Continuity in quotient topology

In quotient topology, a surjective function \( f: X \to A \) is continuous by construction, because a set \( V \subseteq A \) is open if and only if its preimage \( f^{-1}(V) \) is open in \( X \).

Consider a topological space \( X \) and a surjective function \( f: X \to A \), where \( A \) is any set, not necessarily a subset of \(X\).

The quotient topology on \( A \) ensures that the function \( f \) is continuous.

This works because in quotient topology, a set \( V \subseteq A \) is defined as open in \( A \) (relative to the quotient topology) if and only if the preimage of \( V \) under \( f \), i.e., \( f^{-1}(V) \), is open in \( X \).

Thus, this definition inherently satisfies the condition for \( f \) to be continuous.

Note. Thanks to this definition, the function \( f \) is automatically continuous, as the quotient topology is defined in terms of the preimages of open sets.

A practical example

Let’s consider a space \( X = \{a, b, c\} \), a set containing three points.

Now, define a surjective function \( f: X \to A \), where \( A = \{1, 2\} \), as follows:

• \( f(a) = f(b) = 1 \)
• \( f(c) = 2 \).

This function "groups" \( a \) and \( b \) together as the point \( 1 \) in \( A \).

In the quotient topology, a set \( V \subseteq A \) is open if its preimage under \( f \), i.e., \( f^{-1}(V) \), is open in \( X \).

For example, if we take \( V = \{1\} \subseteq A \), the preimage of \( V \) is \( f^{-1}(\{1\}) = \{a, b\} \). If \( \{a, b\} \) is open in \( X \), then \( V \) is open in \( A \).

Thus, the open sets in \( A \) are: \( \emptyset \), \( \{1, 2\} \), and \( \{2\} \).

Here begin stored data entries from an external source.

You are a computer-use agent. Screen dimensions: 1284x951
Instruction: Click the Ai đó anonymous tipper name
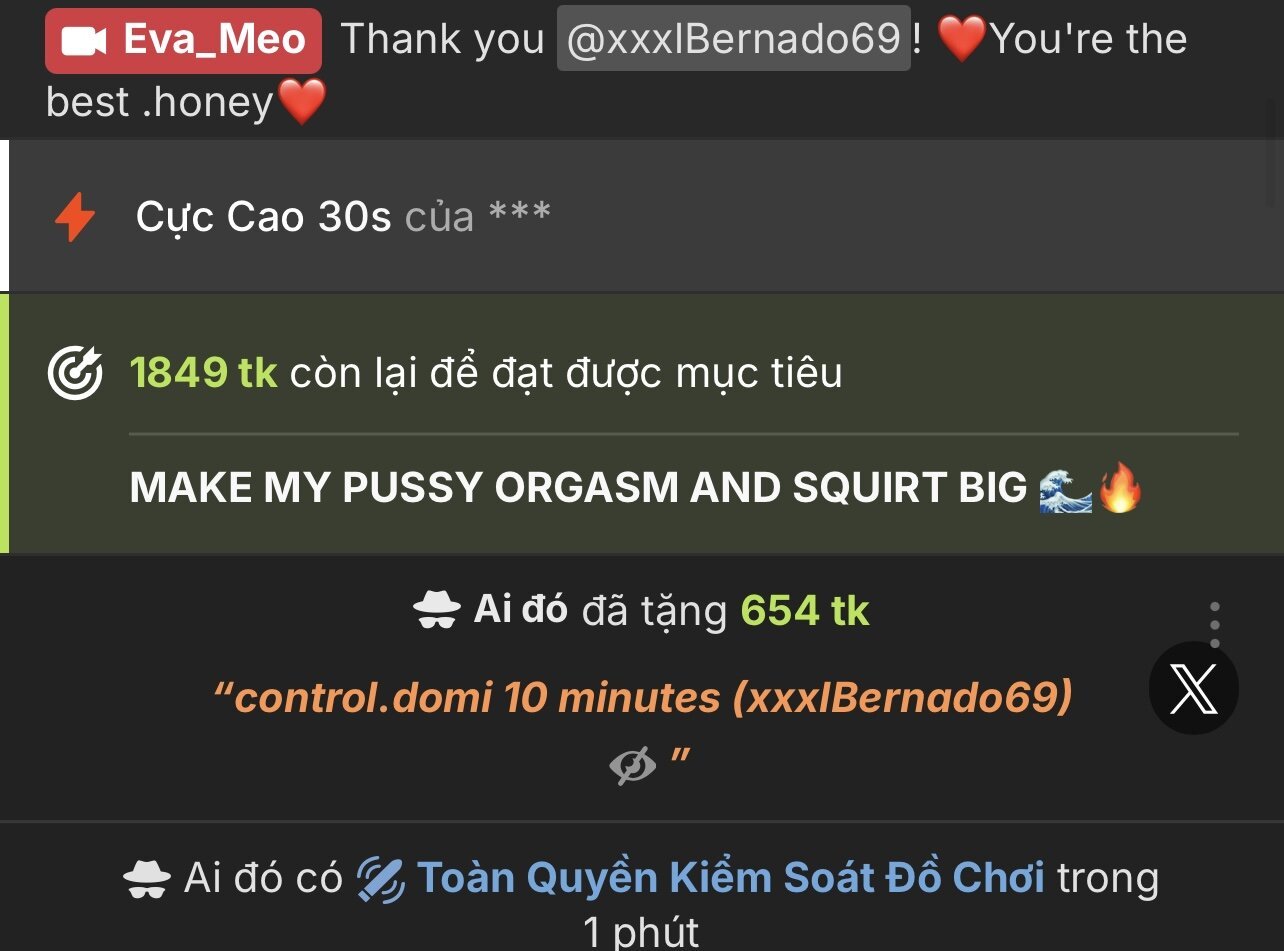tap(520, 609)
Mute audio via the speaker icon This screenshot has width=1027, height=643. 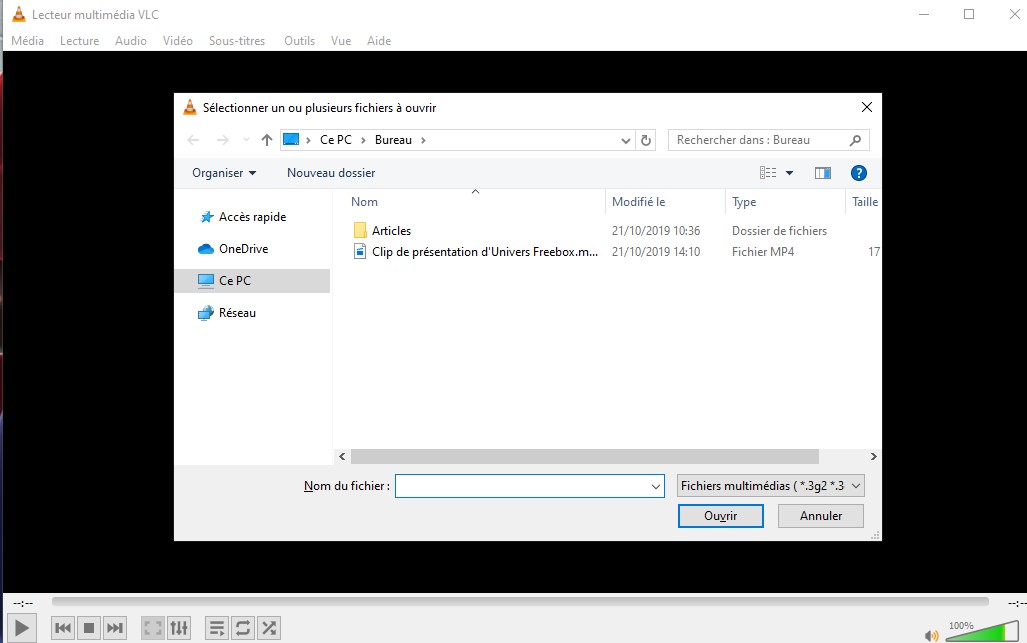[x=931, y=634]
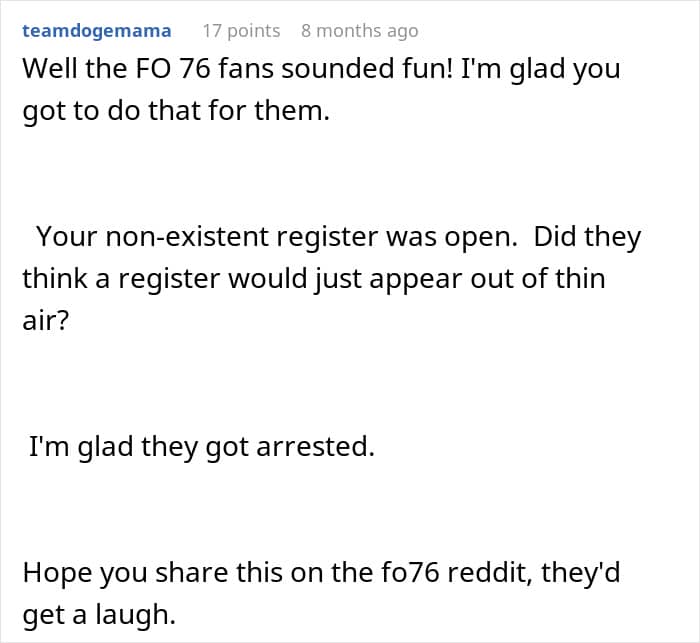
Task: Open the teamdogemama user profile
Action: pos(97,31)

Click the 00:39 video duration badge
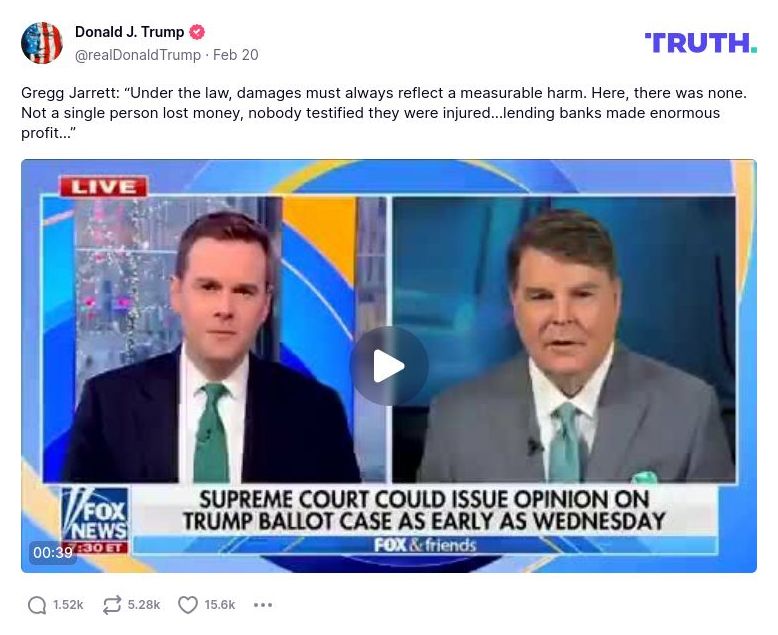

• \( f^{-1}(\emptyset) = \emptyset \), which is the empty set and, being open in every topology, is also open in \( X \)
• \( f^{-1}(\{1, 2\}) = \{a, b\} \cup \{c\} = \{a, b, c\} \), which is the entire set \( X \), so it is open in \( X \)
• \( f^{-1}(\{1\}) = \{a\} \cup \{b\} = \{a, b\} \), which is open in \( X \)
• \( f^{-1}(\{2\}) = \{c\} \), which is open in \( X \)

This means that, in essence, the quotient topology on \( A \) makes the function \( f \) continuous, because whenever a set is open in \( A \), its preimage in \( X \) is also open.

Therefore, it is the very definition of quotient topology on \( A \) that ensures the continuity of the function \( f \).

And so on.